If you follow my Instagram you’ll know that I am running the London Marathon this year! It will be my first ever marathon and I feel a mixture of excitement, motivation and a kinda – oh my god what have I got myself in for and what the hell do I need to be doing – vibe!!
Since I announced the news a couple of days ago I’ve received some super kind words of encouragement and support from friends and those in the running community. I feel like I’m stepping into a new tribe, full of like-minded people on a mission to carry each other through each mile in training and on the big day itself. I’ve heard that the support you get when you run a marathon is overwhelming and I’m already feeling the love so I want to say a big thank you to all of you who have reached out! Every single person who supports and encourages you gives you strength and motivation.
One such kind-hearted cardio conditioned soul is Great Britain Masters Athlete, Blake Vivian. He was one of the first to encourage me on my marathon mission and yesterday, he took the time to write an email that gave a newbie like me an idea of where the hell to begin my training! Unlike many articles and advice on how to train for the marathon, Blake’s wisdom is straightforward, concise and easy to put into practise. I want to share it with you because if you’re anything like me, then you’ll be wanting some sound and simple advice to begin with too!
If you have any questions for me or Blake please feel free to ask! I’ll be looking for training buddies and people with a large appetite to eat with (!) so I’d love to meet you!
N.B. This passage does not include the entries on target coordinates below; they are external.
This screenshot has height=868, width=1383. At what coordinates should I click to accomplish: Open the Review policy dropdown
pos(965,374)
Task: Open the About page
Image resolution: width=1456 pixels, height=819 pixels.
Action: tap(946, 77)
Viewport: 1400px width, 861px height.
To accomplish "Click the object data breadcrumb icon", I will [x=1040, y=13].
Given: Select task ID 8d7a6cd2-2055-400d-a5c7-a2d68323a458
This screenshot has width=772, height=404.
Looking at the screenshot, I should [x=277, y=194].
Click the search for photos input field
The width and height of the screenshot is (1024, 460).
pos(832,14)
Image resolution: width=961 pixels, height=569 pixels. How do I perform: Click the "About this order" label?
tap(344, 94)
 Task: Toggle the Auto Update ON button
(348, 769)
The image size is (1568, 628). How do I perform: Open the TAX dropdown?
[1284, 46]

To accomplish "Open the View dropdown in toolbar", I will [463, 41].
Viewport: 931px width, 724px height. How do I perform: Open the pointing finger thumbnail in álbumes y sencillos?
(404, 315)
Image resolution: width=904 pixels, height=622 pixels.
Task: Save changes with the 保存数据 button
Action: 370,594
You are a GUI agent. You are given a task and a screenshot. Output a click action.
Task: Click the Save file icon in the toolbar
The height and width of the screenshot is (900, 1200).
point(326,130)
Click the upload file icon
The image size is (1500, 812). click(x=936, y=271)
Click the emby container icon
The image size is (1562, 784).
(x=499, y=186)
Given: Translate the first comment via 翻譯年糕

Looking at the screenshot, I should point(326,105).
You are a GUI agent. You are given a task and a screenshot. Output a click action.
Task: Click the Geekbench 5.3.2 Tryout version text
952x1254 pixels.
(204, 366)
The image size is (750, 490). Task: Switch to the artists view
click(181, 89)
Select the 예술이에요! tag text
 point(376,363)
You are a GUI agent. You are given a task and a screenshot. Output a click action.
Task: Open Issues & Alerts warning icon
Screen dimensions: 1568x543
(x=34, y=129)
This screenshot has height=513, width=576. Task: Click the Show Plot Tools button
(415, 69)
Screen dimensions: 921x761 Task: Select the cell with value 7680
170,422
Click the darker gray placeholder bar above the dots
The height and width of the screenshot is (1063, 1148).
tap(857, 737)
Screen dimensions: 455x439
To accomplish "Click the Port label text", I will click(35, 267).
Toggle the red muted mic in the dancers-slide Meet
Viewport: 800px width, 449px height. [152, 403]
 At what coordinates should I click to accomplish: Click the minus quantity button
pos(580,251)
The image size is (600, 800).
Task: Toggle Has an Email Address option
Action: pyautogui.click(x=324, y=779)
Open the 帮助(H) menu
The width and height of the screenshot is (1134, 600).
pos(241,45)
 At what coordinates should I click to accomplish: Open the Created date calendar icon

Now, over to Blake!
From Blake Vivian
- The biggest thing with marathon is building the miles slowly no more ideally than one to two per cent per week otherwise you are very prone to getting injured.
- To improve on times and improve generally with running, it’s all about just getting miles in each week and the more you do the better (faster) you will become. I have been running years so have built on these miles slowly to avoid injuries – it’s so important to stick to the one-two per cent rule. On the long slow runs, go as slow as possible as this will improve the VO2 max of the body/heart which will build endurance.
- If you can I always recommend to run at least one or two full marathon distance training runs so your body is used to the distance. Ninety nine per cent of training plans will only ever train up to about eighty per cent of a race distance –this is mainly as most people don’t have time to go out for four or more hours running each Sunday.
- Ideally what you need is someone of a similar standard that you can get your miles in as the long runs can be very boring [!]and it’s good to have company. [Blake has connected me with two of his friends and we are arranging to meet and run.]
It is also good to get some interval training sessions in once a week this helps on speed, with this you need to do short reps literally giving 100 per cent effort and then a short recovery. The whole session should last no more than 20 mins and if you can still breathe, talk, or walk after then you have not gone hard enough on the reps. I tend to attend my local running club for this on the track as a load of us just push each other to the max, may be worth looking what running tracks are in your area.
- In a nutshell though as long as you can get a long run in each week building up to the 26 miles you will be fine. Around 50 per cent of running a marathon is mental ability and 50 per cent is fitness. If you don’t have both it never turns out to be a ‘good day at the office’ come race day.
- I have known of someone that literally did one long run on a Sunday and an easy mid length mid week training run for the 16 weeks before the marathon and still did it under three hours. This was because they had crazy mental will power, but on the down side screwed their legs up for months after though.